Tareas por realizar:
(1) Enumera todos los años escritos en cifras que aparecen en el texto sobre el barrio.
(2) Reproduce literalmente el fragmento del texto sobre el barrio que va desde "Así, durante la" hasta "Tirso de Molina).", ambos incluidos.

Justo detrás emerge el seminario mayor, «un edificio de estilo escurialense, de 1965, con una arquitectura característica del franquismo que remitía a épocas pasadas; por ejemplo, con las dos torres laterales de la construcción». El problema es cuando esos hitos que fueron importantes para el barrio desaparecen, enterrados por la piqueta. «Un ejemplo es el colegio San Juan de la Cruz, que se derribó para construir la futura sede de la Seguridad Social».
El paso del tiempo sí que ha respetado dos conventos clave para la historia del barrio. El primero es el de Santa Teresa, que fijó en Valladolid su cuarta fundación. De un solar malsano cerca del puente de Arturo Eyries, pasó el 10 de agosto de 1568 a estos terrenos, obtenidos gracias al mecenazgo de María de Mendoza. El segundo es el de Santa Clara, «el cuarto edificio religioso más antiguo de Valladolid, por detrás de La Antigua, la Colegiata y la iglesia de San Martín», recuerda Anta. Una bula del Papa Inocencio IV, del año 1246, permitía a la comunidad construir un templo y convento en Valladolid, «si bien la traza que hoy vemos es de cerca del año 1500».
En el entorno de estos conventos vivían obreros, trabajadores del servicio, que tenían cerca su morada. De ahí, por ejemplo, el nombre de la plaza de las Once Casas, donde el plano de Ventura Seco (de 1738) consignaba precisamente ese número de viviendas en esa zona. «La toponimia es clave para estudiar la historia de un lugar», argumenta Anta.
Así, durante la ruta, recuerda el origen de la calle Mirabel, que alude al palacio del mismo nombre que Alfonso X El Sabio tenía «al principio de La Overuela» y al que se llegaba por esta calle hacia San Nicolás y el puente Mayor. O Portillo de Prado y de Balboa, como recuerdo de los pasos aquí situados para ingresar en la ciudad y en los que los comerciantes llegados de otros puntos debían pagar impuestos si querían vender sus productos en Valladolid.
«Los portillos eran entradas más pequeñas. Los carruajes hacían su entrada por la puerta de Santa Clara, que estaba situada en la avenida de Palencia, a la altura de las actuales calles Quebrada y González Dueñas. «Además, muchos de los nombres están vinculados con el convento de Santa Teresa», bien por sus obras (Oración, Penitencia, Éxtasis), bien vinculado con otros escritores del siglo de Oro (Calderón de la Barca, Tirso de Molina).

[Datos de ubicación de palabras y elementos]
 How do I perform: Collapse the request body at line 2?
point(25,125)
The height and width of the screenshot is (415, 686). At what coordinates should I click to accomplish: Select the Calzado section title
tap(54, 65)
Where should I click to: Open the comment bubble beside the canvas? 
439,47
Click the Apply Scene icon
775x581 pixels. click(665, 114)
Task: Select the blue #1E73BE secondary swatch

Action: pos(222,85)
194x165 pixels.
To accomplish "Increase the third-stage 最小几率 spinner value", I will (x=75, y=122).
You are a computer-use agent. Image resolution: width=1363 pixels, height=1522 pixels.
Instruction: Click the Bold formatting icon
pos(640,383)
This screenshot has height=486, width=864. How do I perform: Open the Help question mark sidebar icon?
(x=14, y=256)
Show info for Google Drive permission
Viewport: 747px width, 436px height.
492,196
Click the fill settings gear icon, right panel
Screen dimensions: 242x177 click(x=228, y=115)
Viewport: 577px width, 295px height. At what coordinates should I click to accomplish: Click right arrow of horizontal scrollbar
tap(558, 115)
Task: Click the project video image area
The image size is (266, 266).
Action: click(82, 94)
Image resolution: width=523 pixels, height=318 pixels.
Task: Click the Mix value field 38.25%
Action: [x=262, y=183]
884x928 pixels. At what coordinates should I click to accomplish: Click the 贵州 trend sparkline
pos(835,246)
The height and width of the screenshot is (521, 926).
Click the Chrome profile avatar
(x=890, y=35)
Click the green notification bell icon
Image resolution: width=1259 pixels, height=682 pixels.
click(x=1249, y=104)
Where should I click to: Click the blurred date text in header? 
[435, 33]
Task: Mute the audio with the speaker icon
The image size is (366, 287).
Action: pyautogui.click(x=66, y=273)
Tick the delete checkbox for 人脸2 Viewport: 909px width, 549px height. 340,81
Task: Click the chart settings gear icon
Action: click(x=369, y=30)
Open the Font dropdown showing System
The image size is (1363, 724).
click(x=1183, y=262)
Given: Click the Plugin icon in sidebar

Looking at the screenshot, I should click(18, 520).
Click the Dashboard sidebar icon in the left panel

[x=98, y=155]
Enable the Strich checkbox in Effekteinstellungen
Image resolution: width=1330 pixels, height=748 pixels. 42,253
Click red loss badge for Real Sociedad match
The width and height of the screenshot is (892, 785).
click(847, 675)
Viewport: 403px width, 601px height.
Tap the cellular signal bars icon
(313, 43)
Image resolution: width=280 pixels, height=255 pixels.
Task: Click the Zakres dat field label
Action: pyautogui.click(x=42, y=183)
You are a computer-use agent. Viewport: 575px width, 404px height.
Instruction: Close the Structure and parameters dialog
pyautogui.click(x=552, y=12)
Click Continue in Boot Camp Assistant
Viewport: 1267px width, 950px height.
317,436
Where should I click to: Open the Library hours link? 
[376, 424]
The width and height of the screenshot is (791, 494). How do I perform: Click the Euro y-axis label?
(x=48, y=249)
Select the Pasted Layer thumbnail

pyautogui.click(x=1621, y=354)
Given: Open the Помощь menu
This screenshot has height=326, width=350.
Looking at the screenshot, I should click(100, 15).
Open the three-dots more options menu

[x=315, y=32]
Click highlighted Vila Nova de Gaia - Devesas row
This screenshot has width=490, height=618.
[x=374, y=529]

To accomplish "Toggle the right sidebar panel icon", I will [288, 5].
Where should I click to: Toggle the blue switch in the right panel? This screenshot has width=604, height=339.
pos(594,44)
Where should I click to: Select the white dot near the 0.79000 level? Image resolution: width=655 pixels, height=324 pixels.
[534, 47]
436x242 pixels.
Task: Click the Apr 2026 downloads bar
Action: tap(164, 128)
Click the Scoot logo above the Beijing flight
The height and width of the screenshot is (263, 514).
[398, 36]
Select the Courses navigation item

Respuestas:
(1) 1965, 1568, 1246, 1500 y 1738.

(2)
Así, durante la ruta, recuerda el origen de la calle Mirabel, que alude al palacio del mismo nombre que Alfonso X El Sabio tenía «al principio de La Overuela» y al que se llegaba por esta calle hacia San Nicolás y el puente Mayor. O Portillo de Prado y de Balboa, como recuerdo de los pasos aquí situados para ingresar en la ciudad y en los que los comerciantes llegados de otros puntos debían pagar impuestos si querían vender sus productos en Valladolid.
«Los portillos eran entradas más pequeñas. Los carruajes hacían su entrada por la puerta de Santa Clara, que estaba situada en la avenida de Palencia, a la altura de las actuales calles Quebrada y González Dueñas. «Además, muchos de los nombres están vinculados con el convento de Santa Teresa», bien por sus obras (Oración, Penitencia, Éxtasis), bien vinculado con otros escritores del siglo de Oro (Calderón de la Barca, Tirso de Molina).